Exercise passage »
________________________________________

He mentions capacity, which can be a constant concern. A biopharma builds a modest manufacturing facility to alleviate some of that early constraint at its CDMO. But sooner or later, phase one or two capacity needs to expand for phase three and commercial material.

“At that point, I might want to expand my operations, or the CDMO might open capacity or expand their operations – or the two can coordinate both expansions,” Bullock says. 

Locating in the same locality – speaking with the same municipalities, counties and state to understand the landscape for incentives, the costs of expansions, and researching the workforce dynamic – could feed an unheard of coordinated response to project success.

Interlude

But before going off the ideal end, let’s interject the caution there’s always an “on the other hand.”

The same tornado or other natural disaster that knocks out power at your service provider might also impact your facility.

Or you might end up fighting for those local human resources – or worse, start poaching from one another.  

And a very legitimate concern at the CDMO:

The neighbor-client might drive the CDMO, well, crazy (e.g., “Can we stop by and talk to you again today about that process?”).

So all is not Eden, but so warned, it is worth continuing our contemplation of this “home hybrid.”

A Fourth Choice  

In a “home hybrid” model, you can coordinate externally and internally to create the “partnerships” and “relationships” we often talk about more obliquely.

Bullock believes this could result in a better mitigation of challenges to find the right capacity – or through a pandemic, any capacity at all – as well as supply-chain disruptions.

“I give these biopharma companies a lot of credit for now making bold build-and-buy decisions on capacity,” says Bullock. “Coming into the pandemic, we were already on our way to a global capacity crunch around biomanufacturing.”

That taken into account, location-wise, currently drug sponsors specifically seek:

  • More speed-to-market overall and supply-chain de-risking
  • Areas where skilled talent is available now, but as importantly for future needs
  • Places where there’s a “biopharma community,” even, says Bullock, where you can find the best architects for designing the most efficient facility build-outs

This wish list (and more) “continues to spur new and interesting opportunities.” For example, Bullock’s organization has been working on the idea of creating “a more flexible, pilot-scale” CDMO model to address early-stage manufacturing challenges.

His team envisions a facility with a “modular approach,” where “university folks could have early, easy access to try out novel areas that emerging biopharma are developing, on a small scale through early development runs.”

________________________________________

Provided data »
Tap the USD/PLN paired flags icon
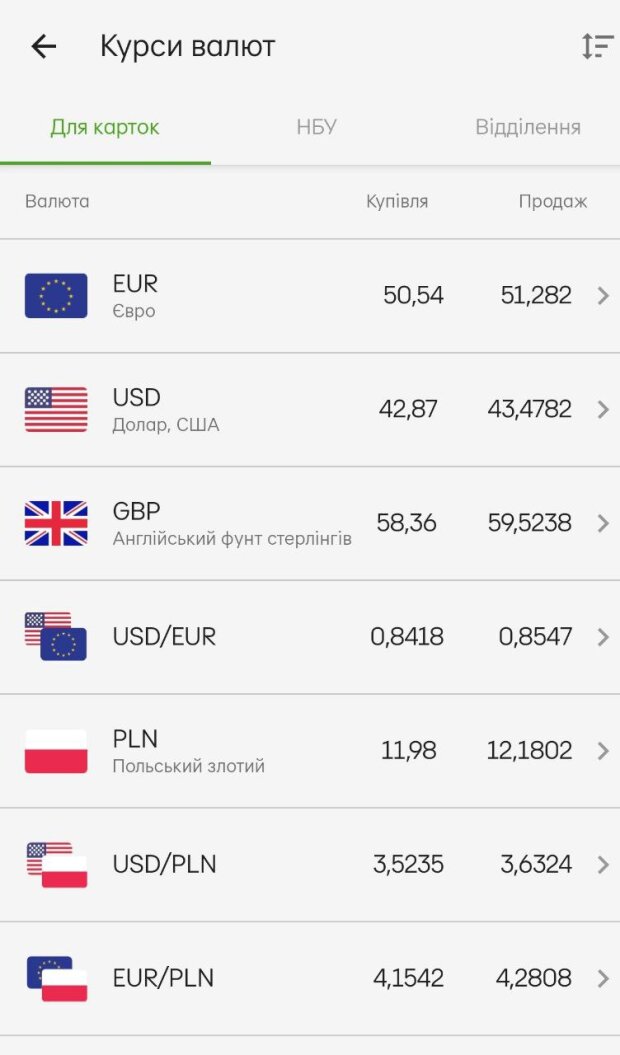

________________________________________

Apply what you read »
A) Reproduce the biomanufacturing passage from "This wish list" to "early-stage manufacturing challenges.", please, swapping "wish list" for "checklist".
B) Answer these questions from the biomanufacturing passage.
(i) Which natural disaster is named as able to knock out power at a service provider?
(ii) What does the passage call the model in which you coordinate externally and internally?
(iii) What kind of approach does Bullock's team envision for its facility?
The listing comes from a separate source.

Answers to the exercise »
A)
This checklist (and more) “continues to spur new and interesting opportunities.” For example, Bullock’s organization has been working on the idea of creating “a more flexible, pilot-scale” CDMO model to address early-stage manufacturing challenges.

B)
(i) A tornado.
(ii) A "home hybrid."
(iii) A "modular approach."